Count Carl Robert Mannerheim (1 February 1835 – 9 October 1914) was a Finnish aristocrat and businessman. 
He was the son of naturalist Carl Gustaf Mannerheim, and father of Marshal Carl Gustaf Emil Mannerheim.

Biography

Mannerheim wrote the satirical play Ditt och datt when he was a student at Helsinki, in 1858, which caused a political scandal ending in his dismissal from the university and the university rector's resignation. 
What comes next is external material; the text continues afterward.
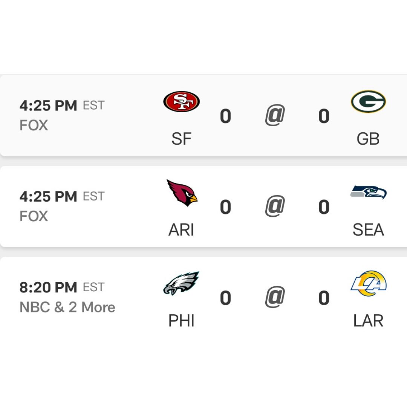Viewport: 407px width, 407px height.
Task: Click FOX network label for ARI game
Action: tap(34, 216)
Mannerheim owned Louhisaari Manor in Askainen, Turku and Pori Province, inherited from his father. He married Hedvig Charlotta Hélène von Julin (d. 1881, daughter of wealthy industrialist Johan Jacob von Julin), with whom he had seven children.
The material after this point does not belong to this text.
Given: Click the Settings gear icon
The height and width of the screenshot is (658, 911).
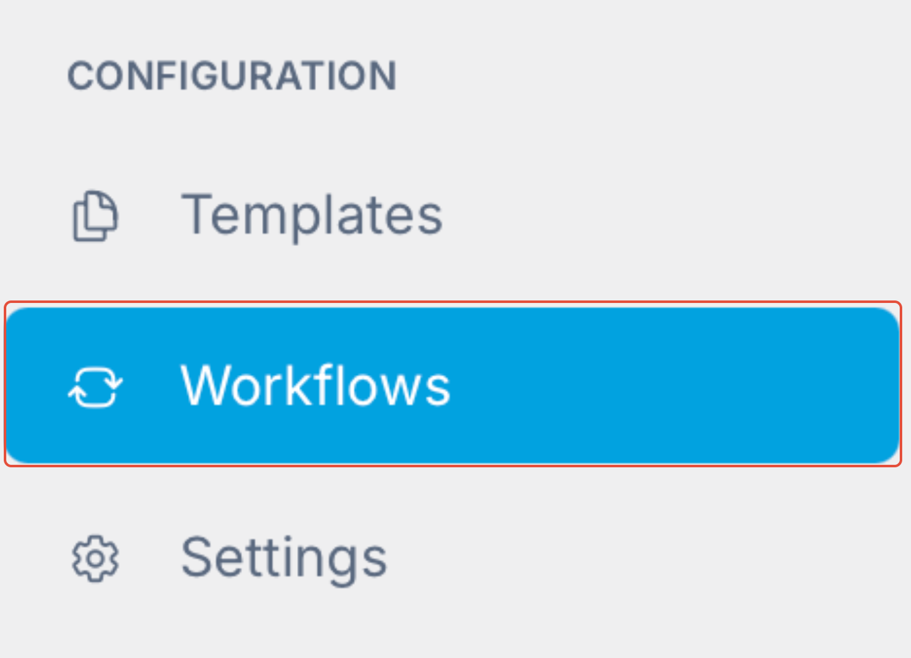Looking at the screenshot, I should (95, 558).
He was a founding member of the Kuusankoski paper mill, acting as the company's director from 1872 to 1878.
He was forced to declare bankruptcy in 1879, and in 1880 the Louhisaari estate was transferred to his sister Mimmi (Eva Carolina).
Mannerheim thereupon eloped to Paris with his mistress, baroness Sofia Nordenstam (d. 1914), where he had a bohemian lifestyle. Meanwhile, his seven children were in the custody of family members after the death of his wife in 1881. Mannerheim married   Sofia Nordenstam  in 1883, and the couple returned to Finland, where Mannerheim founded an office supplies company in Helsinki in 1887. Named Systema Oy Ab in 1909, the company later became Finland's main importer of typewriters.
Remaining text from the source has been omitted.